I finished the Whole 30

This post may be a bit overdue, but I’ve had a lot to reflect on.

In early September, after completing the Ironman 70.3 triathlon in Muskoka, I decided to take my fitness to a new level.  First, there were a few days of celebration which included all of my favorite foods and beverages (this is allowed and encouraged after a race spanning more than 70 miles that takes an entire summer to train for).  Then, when I returned home, I got my act together and started a Whole 30 program.

The Whole 30 is a program that allows your body to heal and recover from the unnatural foods that make up so much of today’s diet.  Sugars, grains, dairy, and legumes were not originally part of the human diet, but we have all become so accustomed to them that they seem natural.  In the US, we eat so much fast food, fried food, alcoholic beverages, sugary drinks, sweets, and artificial food, that I truly believe that most people have absolutely no idea how good their body is designed to feel.  Although I have always considered myself to be a healthy eater, I have known for a while that somewhere out there, another level existed that I had yet to experience.  I made the decision to commit to the 30 days of clean eating, not entirely sure what the outcome would be.  My main goal was to have more energy throughout the day and eventually see an increase in my athletic performance.  I’ve consistently weighed in at around 140 pounds for the last few years and I consider myself to be trim, so I wasn’t looking for any type of weight loss benefit.
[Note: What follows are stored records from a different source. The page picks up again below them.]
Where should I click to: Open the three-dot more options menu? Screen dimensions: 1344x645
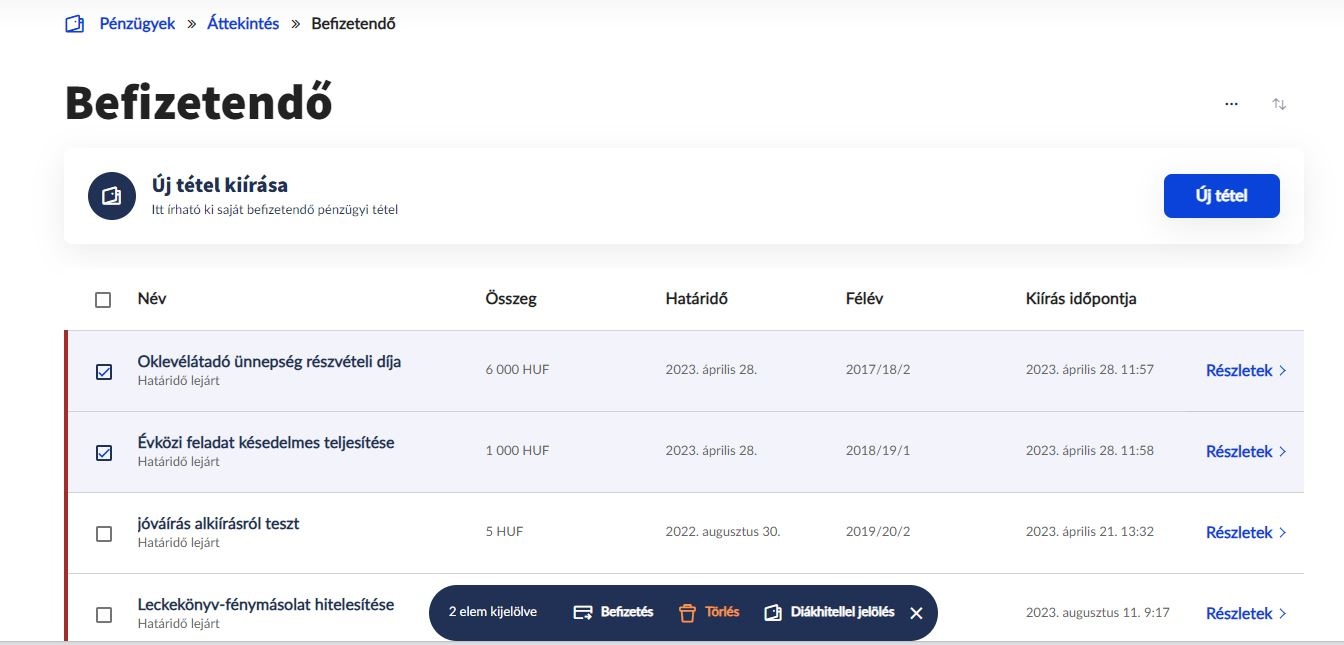coord(1231,104)
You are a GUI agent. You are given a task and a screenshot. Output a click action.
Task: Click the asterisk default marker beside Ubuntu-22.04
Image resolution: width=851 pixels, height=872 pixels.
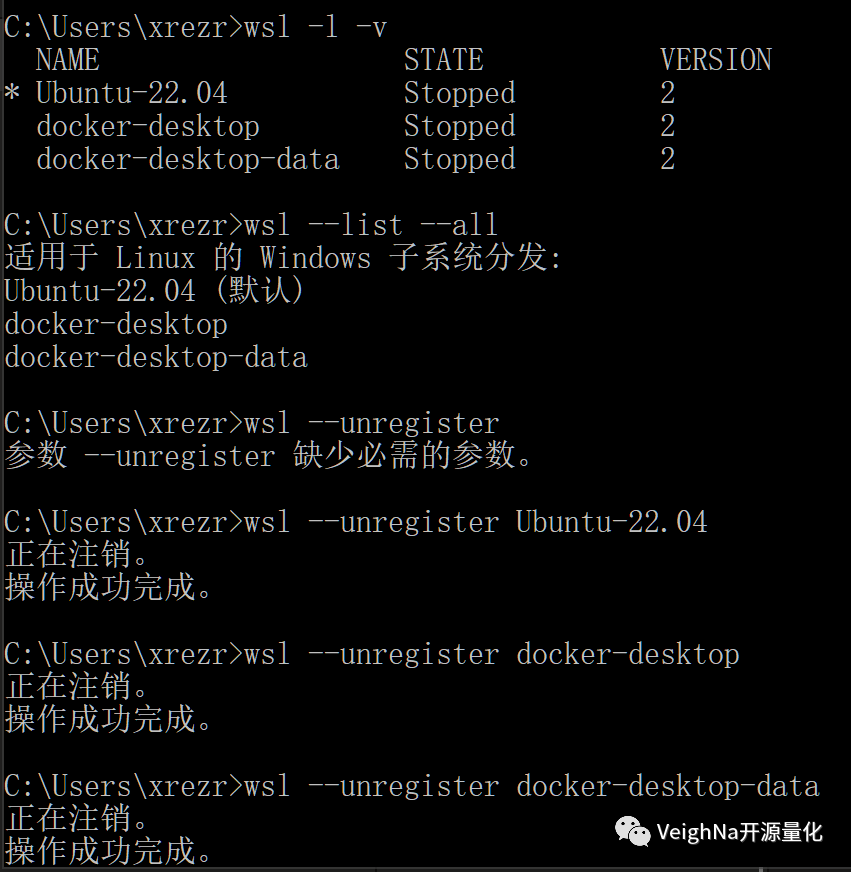12,92
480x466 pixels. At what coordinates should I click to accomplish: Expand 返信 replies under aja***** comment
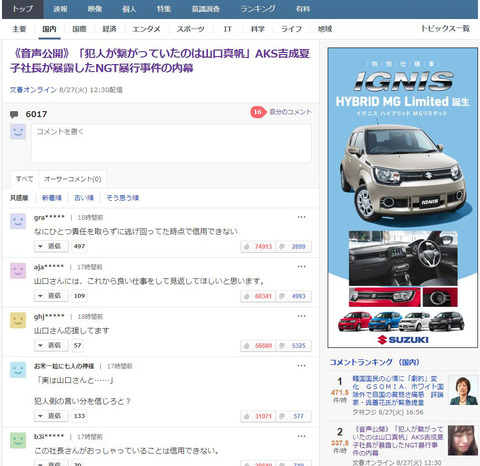(51, 296)
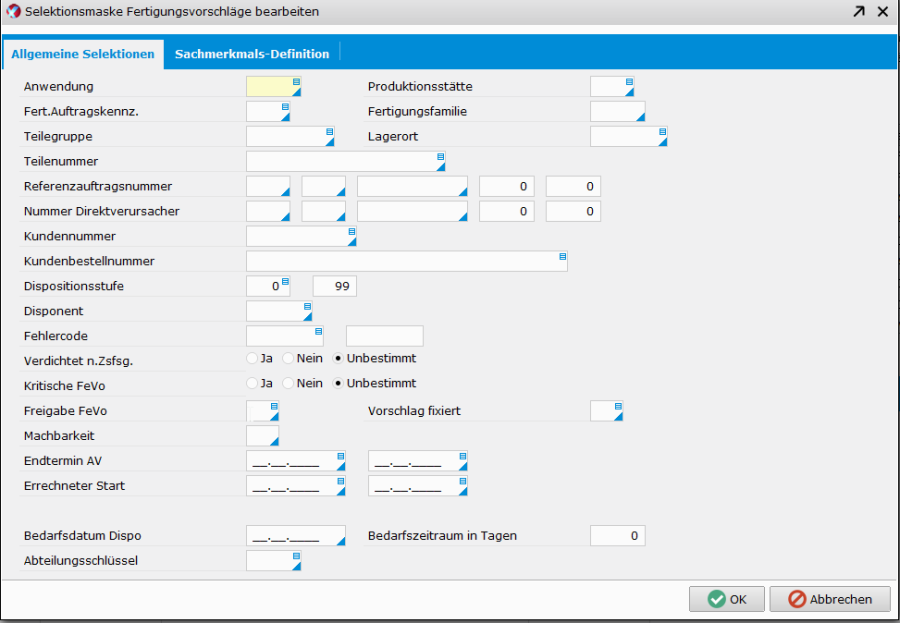900x623 pixels.
Task: Switch to Sachmerkmals-Definition tab
Action: [251, 54]
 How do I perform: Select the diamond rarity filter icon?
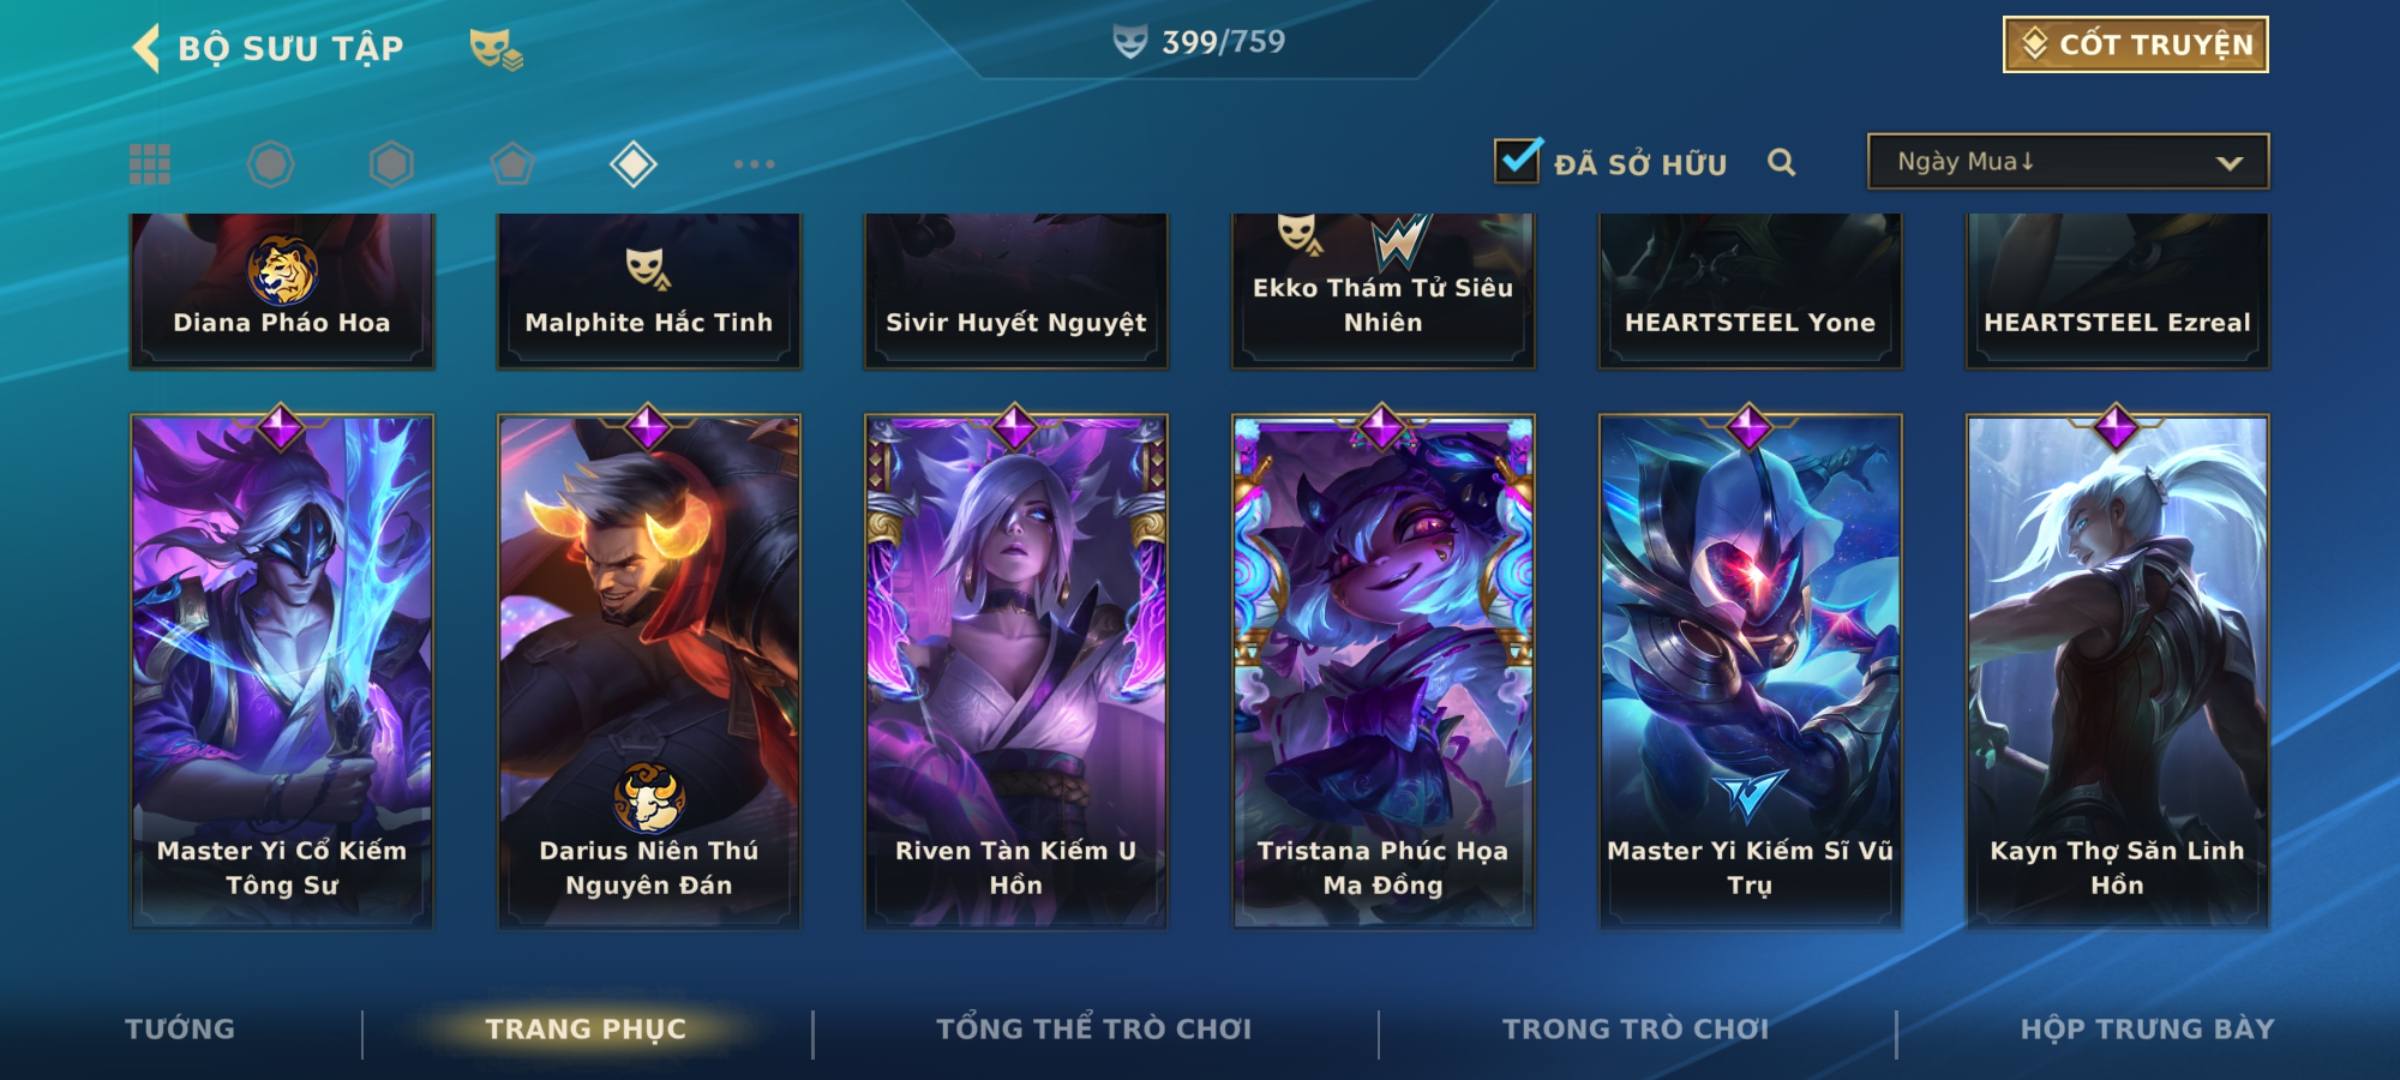[633, 164]
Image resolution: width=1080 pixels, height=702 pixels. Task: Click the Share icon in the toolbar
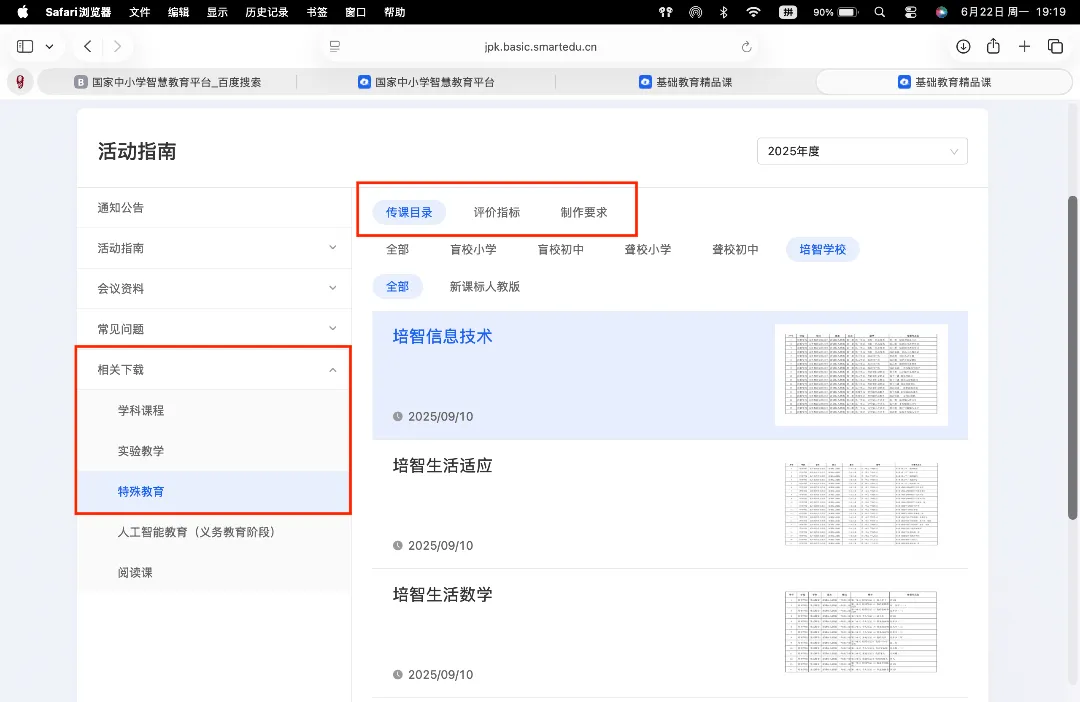click(993, 46)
So I rid my cupboards of illegal food items and dove in head first.  My breakfast routine was the most drastic of all the changes I had to make.  For years, I have started my mornings with a cup of coffee with cream.  Since I was avoiding all things dairy, the cream had to go and I wasn’t feeling very sure about drinking the coffee black.  I suffered through the first week sans caffeine, as my body questioned this decision.  A transition to a healthier lifestyle is still a transition and your body can be confused by things that it is not used to.  I was sure that during these first few mornings I was still acting calm and in control, but my colleagues later let me know that I wasn’t fooling anyone.  Luckily, after a week I realized that my french press + good quality coffee beans = a delicious cup of black coffee.  My breakfasts on the other hand, were a welcome change.  I could never understand why after eating a huge bowl of “healthy” oatmeal or cereal grains, I found myself hungry again in an hour or two.  I was even given the nickname 3BK (Three Breakfast Karen) after I ate three breakfasts while traveling to watch one of my friends compete in a triathlon.  My new breakfasts generally consisted of a half plate of vegetables like broccoli or sauteed greens, two eggs, and maybe half of an avocado or a slice or two of organic grass fed bacon.  As it turns out, eating foods that are nutrient dense really do keep you full longer as opposed to simple grains that are already processed and leave your body searching for missing nutrients.

After the first week of transition, my body started feeling really good!  You can ask my parents or my husband and they will tell you that I have never been a morning person.  But I soon found myself waking up without hitting the snooze button several times on my alarm clock.  I also found people to be slightly more tolerable during the early morning hours.  My body was feeling great; slightly more toned and much more alert.  About 20 days in, I decided to step on the scale at the gym just for fun.  I couldn’t believe my eyes when the numbers read 133!   Seven pound less than my “normal” weight.

Eating clean really does require careful planning as most of the easily available options are not healthy.  Every day when I made dinner, I would make an extra portion to set aside for lunch the next day.  This went into my lunch box along with some snacks like fruit and a simple trail mix that I made out of raw nuts and unsweetened coconut flakes.  Without this planning, I could not have seen the Whole 30 through until the end.

Of course, there were many challenges along the way.  Happy hours without drinks, birthdays without a slice of cake.  Strange looks from co-workers when you snack on hard boiled eggs and avocados instead of donuts.  People will try to bring you down.  If they are eating unhealthy and you refuse to join them, they may questions your intentions or say things to bring you down.  But you need to stay strong and remember that they are probably just jealous of your extreme will power.

So what’s next for me?  Since I’ve ended my Whole 30, I’ve kept many of these good habits.  Sure, I’ve given in for a pumpkin latte.  I even had some pizza the other day (but after my body’s reaction, I promptly regretted the decision and vowed to never do this again).  I know that I cannot eat 100% clean for every meal of my life, but I do want to be dedicated to a healthier way of living.  I like feeling good, I like having more energy, and I don’t like experiencing a midday crash.  I want my body to perform at the highest level that it can.  As I prepare for next year’s Ironman Lake Placid, I’m working on finding my limits.  As I figure out what works best for me, I will let you know!